Work required: Reproduce the items from the line with "You are a computer-use" to the line with "coord(373,509)", both included, exactly as they stand.

--- Records for processing ---

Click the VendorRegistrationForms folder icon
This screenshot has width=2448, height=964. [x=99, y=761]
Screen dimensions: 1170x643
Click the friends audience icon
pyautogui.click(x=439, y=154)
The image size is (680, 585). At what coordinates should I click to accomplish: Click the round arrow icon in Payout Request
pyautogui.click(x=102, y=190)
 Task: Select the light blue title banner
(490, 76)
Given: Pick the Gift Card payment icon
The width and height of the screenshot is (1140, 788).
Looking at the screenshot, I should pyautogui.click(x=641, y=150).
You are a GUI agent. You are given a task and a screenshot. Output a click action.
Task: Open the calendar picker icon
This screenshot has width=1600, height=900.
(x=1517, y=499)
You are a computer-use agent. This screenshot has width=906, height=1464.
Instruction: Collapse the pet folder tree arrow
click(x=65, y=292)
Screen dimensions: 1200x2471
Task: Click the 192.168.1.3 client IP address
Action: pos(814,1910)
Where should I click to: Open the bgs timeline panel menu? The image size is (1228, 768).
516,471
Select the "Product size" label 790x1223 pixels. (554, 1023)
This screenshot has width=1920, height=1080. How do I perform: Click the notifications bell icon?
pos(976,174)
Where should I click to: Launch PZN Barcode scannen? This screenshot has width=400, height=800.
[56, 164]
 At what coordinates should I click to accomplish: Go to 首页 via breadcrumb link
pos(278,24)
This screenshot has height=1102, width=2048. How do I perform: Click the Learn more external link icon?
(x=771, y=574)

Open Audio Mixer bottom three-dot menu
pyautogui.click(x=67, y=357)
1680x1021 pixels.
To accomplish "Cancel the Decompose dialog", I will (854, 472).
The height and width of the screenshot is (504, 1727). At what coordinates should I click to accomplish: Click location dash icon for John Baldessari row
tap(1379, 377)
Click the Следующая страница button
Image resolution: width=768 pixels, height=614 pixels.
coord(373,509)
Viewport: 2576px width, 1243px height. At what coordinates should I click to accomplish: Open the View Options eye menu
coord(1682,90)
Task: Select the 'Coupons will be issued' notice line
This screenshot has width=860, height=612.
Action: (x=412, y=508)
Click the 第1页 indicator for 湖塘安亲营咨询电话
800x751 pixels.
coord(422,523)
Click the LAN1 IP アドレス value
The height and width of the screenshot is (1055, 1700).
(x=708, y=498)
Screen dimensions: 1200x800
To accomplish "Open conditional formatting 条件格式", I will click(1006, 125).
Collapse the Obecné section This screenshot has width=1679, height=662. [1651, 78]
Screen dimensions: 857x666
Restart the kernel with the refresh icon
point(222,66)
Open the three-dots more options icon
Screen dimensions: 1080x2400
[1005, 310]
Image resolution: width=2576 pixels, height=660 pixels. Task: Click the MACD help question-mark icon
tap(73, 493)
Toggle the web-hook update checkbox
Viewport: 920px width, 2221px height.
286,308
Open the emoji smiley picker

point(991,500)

---

Exercise result:
You are a computer-use agent. This screenshot has width=906, height=1464.
Instruction: Collapse the pet folder tree arrow
click(x=65, y=292)
Screen dimensions: 1200x2471
Task: Click the 192.168.1.3 client IP address
Action: pos(814,1910)
Where should I click to: Open the bgs timeline panel menu? The image size is (1228, 768).
516,471
Select the "Product size" label 790x1223 pixels. (554, 1023)
This screenshot has width=1920, height=1080. How do I perform: Click the notifications bell icon?
pos(976,174)
Where should I click to: Launch PZN Barcode scannen? This screenshot has width=400, height=800.
[56, 164]
 At what coordinates should I click to accomplish: Go to 首页 via breadcrumb link
pos(278,24)
This screenshot has height=1102, width=2048. How do I perform: Click the Learn more external link icon?
(x=771, y=574)

Open Audio Mixer bottom three-dot menu
pyautogui.click(x=67, y=357)
1680x1021 pixels.
To accomplish "Cancel the Decompose dialog", I will (854, 472).
The height and width of the screenshot is (504, 1727). At what coordinates should I click to accomplish: Click location dash icon for John Baldessari row
tap(1379, 377)
Click the Следующая страница button
Image resolution: width=768 pixels, height=614 pixels.
coord(373,509)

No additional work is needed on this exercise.